In 1969, the original version of “The Italian Job” starring Sir Michael Caine was released by Paramount pictures to rave reviews. The same movie was remade again by Paramount in 2003, this time starring Mark Wahlberg.
Whether you are a Caine fan or a Wahlberg fan, we all fell in love with the character of Charlie Croker. This charming man gravitates others around him and leads a team on a daring heist.
But what does this have to do with Generative AI Adoption?
Imagine what would have happened if Croker had just heard about “the loot” and decided to take a swing at stealing it. He would have been promptly arrested and the movie would be little more than 30 minutes.
The key to pulling off such a huge heist was ….. planning! As John Beckley said, “People don’t plan to fail, they fail to plan”.
But what does this have to do with AI adoption? Well, everything really.
In 2023 and again in 2024 I am still seeing organisations (government and commercial alike) rushing either rushing into AI adoption with no real plan, or avoiding it completely due to no solid adoption plan.

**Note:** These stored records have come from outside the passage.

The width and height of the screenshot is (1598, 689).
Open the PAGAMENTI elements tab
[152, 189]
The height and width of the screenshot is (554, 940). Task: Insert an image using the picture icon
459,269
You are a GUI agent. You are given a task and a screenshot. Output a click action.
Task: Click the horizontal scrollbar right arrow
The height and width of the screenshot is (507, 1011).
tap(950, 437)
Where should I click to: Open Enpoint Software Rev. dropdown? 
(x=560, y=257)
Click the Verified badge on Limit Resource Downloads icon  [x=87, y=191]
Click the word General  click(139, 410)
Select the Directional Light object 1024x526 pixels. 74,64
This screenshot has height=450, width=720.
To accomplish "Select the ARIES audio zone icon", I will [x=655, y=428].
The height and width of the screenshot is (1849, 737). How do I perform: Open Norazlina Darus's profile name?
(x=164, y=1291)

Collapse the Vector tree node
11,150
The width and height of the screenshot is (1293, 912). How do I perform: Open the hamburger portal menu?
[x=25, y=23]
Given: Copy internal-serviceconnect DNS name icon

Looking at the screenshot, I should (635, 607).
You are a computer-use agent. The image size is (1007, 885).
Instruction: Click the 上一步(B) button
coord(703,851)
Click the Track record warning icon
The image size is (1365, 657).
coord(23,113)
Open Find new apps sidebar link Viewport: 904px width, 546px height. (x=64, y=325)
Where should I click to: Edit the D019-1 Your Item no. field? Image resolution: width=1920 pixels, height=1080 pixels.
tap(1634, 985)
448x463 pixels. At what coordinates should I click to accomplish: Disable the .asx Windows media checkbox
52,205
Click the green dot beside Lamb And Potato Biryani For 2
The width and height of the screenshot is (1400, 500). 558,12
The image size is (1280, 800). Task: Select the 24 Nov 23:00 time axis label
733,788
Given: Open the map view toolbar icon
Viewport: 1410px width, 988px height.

For those of us who have been around technology for long enough, it seems to be history repeating itself.
Why a mini?
In the movie, the chosen car for the heist was a mini minor. In the original 1969 version, even though Fiat offered to sponsor the film with cars, the producers thought it would be more British to use the mini minor. But why not a Rolls Royce with a huge engine? Why not a small truck for that matter?
The mini was chosen after the plan was worked out and the escape path identified. A small, light, manoeuvrable vehicle was needed to fulfil the job.
In the world of AI, too many projects are kicked off by choosing the tech first. Madness!
This distorted approach is often encouraged by the technology vendors with their “free proof of concept”.
12 step framework
When I work with organisations, I take them through a 12-step framework to AI adoption. Choosing the tech is step 10, not step 1.
The critical step (and it is a big one) is to try and identify as many use cases for AI as possible across the entire organisation, not just the customer experience function. These use cases then need to be ranked or prioritised to allow or better planning.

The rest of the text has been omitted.